Face au danger de voir l'Espagne à son tour chuter et l'Italie touchée, la BCE a annoncé qu'elle serait prête à jouer le rôle de prêteur en dernier ressort. "C'est-à-dire à acheter des titres sur les marchés, ce qui soutiendrait mécaniquement leurs cours. Anticipant cela, les investisseurs se sont dit qu'investir dans des titres publics espagnols ou italiens qui sont très décriés était plus avantageux si, le cas échéant, la BCE les rachetait", indique Benjamin Carton.  

"Si les primes de risque sur la dette souveraine handicapent la transmission de la politique monétaire, elles entrent dans le cadre de notre mandat", a déclaré Mario Draghi, sans toutefois donner de détails, laissant la porte ouverte à plusieurs éventualités sur son intervention concrète. "La BCE n'a fait que promettre qu'elle interviendrait si la situation le nécessite, nuance l'économiste du Cepii. La promesse suffit à calmer les marchés. Il faudra sans doute le refaire. Mais les marchés vont tester la BCE pour s'assurer que ce ne sont pas que des promesses." Alors comment expliquer un tel envol des cours des Bourses ? "Par nature, les marchés sont un peu comme des mouvements de foule, avec des moments d'enthousiasme, d'autres de dépression. C'est habituel, les marchés surréagissent aux nouvelles positives ou négatives." 

Mais tout reste à faire... 

La BCE a-t-elle vraiment les moyens d'intervenir ? Elle pourrait reprendre sous peu ses rachats d'obligations publiques sur le marché secondaire (là où s'échangent les titres déjà émis), à l'arrêt depuis quasiment mi-février.

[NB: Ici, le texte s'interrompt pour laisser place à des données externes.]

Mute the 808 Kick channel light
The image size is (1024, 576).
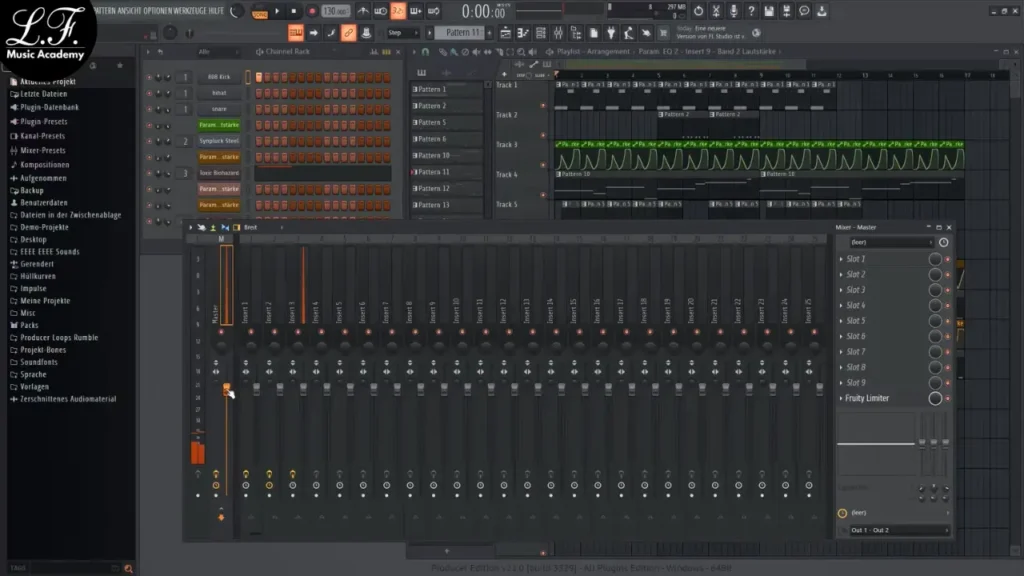pos(149,77)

Ce programme a été lancé en mai 2010 face une crise de la dette à l'époque circonscrite à la Grèce, puis mis en sommeil, et réanimé il y a un an pour l'Italie et l'Espagne, avant d'être à nouveau gelé. La BCE s'est toujours montrée réticente à l'appliquer en raison des disputes qu'il suscite dans ses rangs. La Banque centrale allemande ou celle des Pays-Bas, par exemple, considèrent qu'il revient à financer les Etats, ce qui est interdit à la BCE par les traités. 

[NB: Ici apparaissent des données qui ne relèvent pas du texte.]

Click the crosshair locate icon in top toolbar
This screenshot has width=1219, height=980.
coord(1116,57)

Il faut donc attendre qu'un vrai système d'aide se mette en place. Le futur Mécanisme européen de stabilité (le fonds de secours européen), est suspendu à une validation par des juges allemands en septembre. "La BCE était donc en première ligne, elle ne pouvait pas espérer que quelqu'un d'autre prenne ses responsabilités donc elle a pris les siennes", explique l'économiste, tout en relativisant : "La BCE a déjà fait des interventions qui étaient tout juste dans ses statuts. Cela ne joue que si quelqu'un venait le lui reprocher. Or aujourd'hui, personne ne lui reprocherait de le faire". Même après la mise en place d'un solide fonds de secours européen, "il faudrait encore beaucoup de réformes dans la zone euro pour calmer de façon quasi-définitive les tensions sur les marchés de dettes", prévient Benjamin Carton.